Mediators have had to adapt quickly and work flexibly and collaboratively during the pandemic, Ms Davidson mused, bringing together the best of their offerings onto virtual platforms.
“Working with both the strengths and limitations of the various platforms, and holding strong on the fundamental principles [have] demonstrated [responsiveness] which could be both a shift and an opportunity for many mediators who are now taking their process to the problem,” she said.
“That readiness to respond is in tune with market demands for dispute management processes being more client-led.”
The scope of mediation offerings is “undoubtedly” expanded by the option of conducting such sessions virtually, Ms Davidson continued.
“In terms of geography, time and cost we are across the board more approachable, and it will be important to maintain that energy and agility for particular contexts and kinds of dispute. That said, there will be a need to maintain a balance and be mindful to assess the individual needs of each dispute so that whether ‘in person’ or virtual our process is the best for the purpose,” she posited.
“Managing that assessment case-by-case will be important to viability. There will be industry panels, tribunals and courts [that] will need to accommodate the demand for mediation given the economy and meeting those needs will be an opportunity.
“Regional and international mediation markets will open up where disputants are comfortable with virtual platforms and are keen to avoid the financial and environmental costs of mediator travel.”
That being said, mediators must ensure they assess their individual practices, their new virtual skills, and the demands of both the new “virtual” and existing “in-person” mediation market, Ms Davidson warned.

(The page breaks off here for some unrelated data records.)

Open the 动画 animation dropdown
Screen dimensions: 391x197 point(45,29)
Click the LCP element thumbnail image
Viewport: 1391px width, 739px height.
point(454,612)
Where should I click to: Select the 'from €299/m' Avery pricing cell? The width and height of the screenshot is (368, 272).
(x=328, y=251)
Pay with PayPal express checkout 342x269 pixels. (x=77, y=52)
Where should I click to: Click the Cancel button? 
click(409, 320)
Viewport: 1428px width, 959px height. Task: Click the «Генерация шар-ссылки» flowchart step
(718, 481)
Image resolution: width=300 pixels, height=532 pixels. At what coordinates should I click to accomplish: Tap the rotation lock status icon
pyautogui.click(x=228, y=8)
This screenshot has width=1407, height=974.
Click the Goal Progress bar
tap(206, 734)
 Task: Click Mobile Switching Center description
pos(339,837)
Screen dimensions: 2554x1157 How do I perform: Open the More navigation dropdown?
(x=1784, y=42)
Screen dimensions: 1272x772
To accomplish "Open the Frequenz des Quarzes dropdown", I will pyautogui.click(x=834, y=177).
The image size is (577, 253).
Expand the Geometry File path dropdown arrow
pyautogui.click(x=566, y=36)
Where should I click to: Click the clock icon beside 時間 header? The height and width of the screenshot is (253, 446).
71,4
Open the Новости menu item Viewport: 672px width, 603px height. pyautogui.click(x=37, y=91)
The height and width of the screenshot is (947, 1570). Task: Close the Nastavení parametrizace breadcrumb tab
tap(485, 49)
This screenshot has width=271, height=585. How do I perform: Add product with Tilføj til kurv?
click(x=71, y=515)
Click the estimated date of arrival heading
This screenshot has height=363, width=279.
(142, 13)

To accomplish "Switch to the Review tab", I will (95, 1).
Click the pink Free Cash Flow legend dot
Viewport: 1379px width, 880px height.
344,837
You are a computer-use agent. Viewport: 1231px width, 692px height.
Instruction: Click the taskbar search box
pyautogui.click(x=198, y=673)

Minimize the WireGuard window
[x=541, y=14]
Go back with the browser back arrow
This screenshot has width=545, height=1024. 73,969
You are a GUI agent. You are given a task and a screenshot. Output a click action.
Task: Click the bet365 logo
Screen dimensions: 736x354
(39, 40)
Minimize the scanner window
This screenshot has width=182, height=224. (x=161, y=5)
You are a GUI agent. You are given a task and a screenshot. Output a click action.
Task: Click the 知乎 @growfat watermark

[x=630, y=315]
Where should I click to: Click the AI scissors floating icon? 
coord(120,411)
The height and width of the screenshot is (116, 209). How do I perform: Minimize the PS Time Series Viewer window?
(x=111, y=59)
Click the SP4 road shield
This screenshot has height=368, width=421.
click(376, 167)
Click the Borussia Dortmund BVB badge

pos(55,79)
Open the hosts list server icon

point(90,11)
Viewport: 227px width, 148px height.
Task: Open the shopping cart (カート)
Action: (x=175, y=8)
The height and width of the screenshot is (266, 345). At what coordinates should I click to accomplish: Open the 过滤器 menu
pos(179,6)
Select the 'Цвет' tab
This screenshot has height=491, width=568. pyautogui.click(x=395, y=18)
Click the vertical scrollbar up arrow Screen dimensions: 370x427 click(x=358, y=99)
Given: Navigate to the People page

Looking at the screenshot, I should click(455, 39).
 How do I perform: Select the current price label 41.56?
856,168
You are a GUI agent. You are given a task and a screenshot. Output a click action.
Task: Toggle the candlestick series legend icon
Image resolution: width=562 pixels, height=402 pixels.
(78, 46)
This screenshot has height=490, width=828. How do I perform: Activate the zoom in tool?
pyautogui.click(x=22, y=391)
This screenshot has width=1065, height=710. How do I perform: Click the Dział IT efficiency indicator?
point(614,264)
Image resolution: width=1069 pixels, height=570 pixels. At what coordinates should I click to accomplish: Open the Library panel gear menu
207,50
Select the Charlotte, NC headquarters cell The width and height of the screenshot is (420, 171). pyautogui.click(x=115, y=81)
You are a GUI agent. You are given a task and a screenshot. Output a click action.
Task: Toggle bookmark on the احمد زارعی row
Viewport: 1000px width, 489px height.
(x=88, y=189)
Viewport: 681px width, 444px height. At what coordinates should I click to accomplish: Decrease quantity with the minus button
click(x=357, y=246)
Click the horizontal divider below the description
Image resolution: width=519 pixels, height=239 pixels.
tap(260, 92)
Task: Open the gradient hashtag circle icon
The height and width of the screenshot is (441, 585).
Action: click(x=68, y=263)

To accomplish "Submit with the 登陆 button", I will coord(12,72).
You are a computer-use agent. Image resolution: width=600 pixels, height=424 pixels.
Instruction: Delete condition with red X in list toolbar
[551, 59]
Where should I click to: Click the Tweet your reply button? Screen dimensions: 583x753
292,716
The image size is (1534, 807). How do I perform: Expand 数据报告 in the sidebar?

“The issues will be about staying true to purpose, continuing to service our existing niches and developing and refining our offering within those, while being able to meet the needs of newer time and [cost-focused]markets which will inevitably develop as a result of the pandemic experience,” she outlined.
Ultimately, the uptake of virtual mediation indicates its value as a viable alternative in the dispute resolution suite moving forward, Ms Davidson surmised.
“It is a viable alternative in some contexts and for some users. It has potential as a hybrid style of mediation where the mediation process moves in and out of virtual and in-person stages in a bespoke fashion tailored for the needs of a particular dispute,” she concluded.
“It is not, however, a panacea, or a replacement for the in-person, synchronous opportunity of the meeting room which gives everyone at the table a presence, and a touchpoint not replicated on screen.”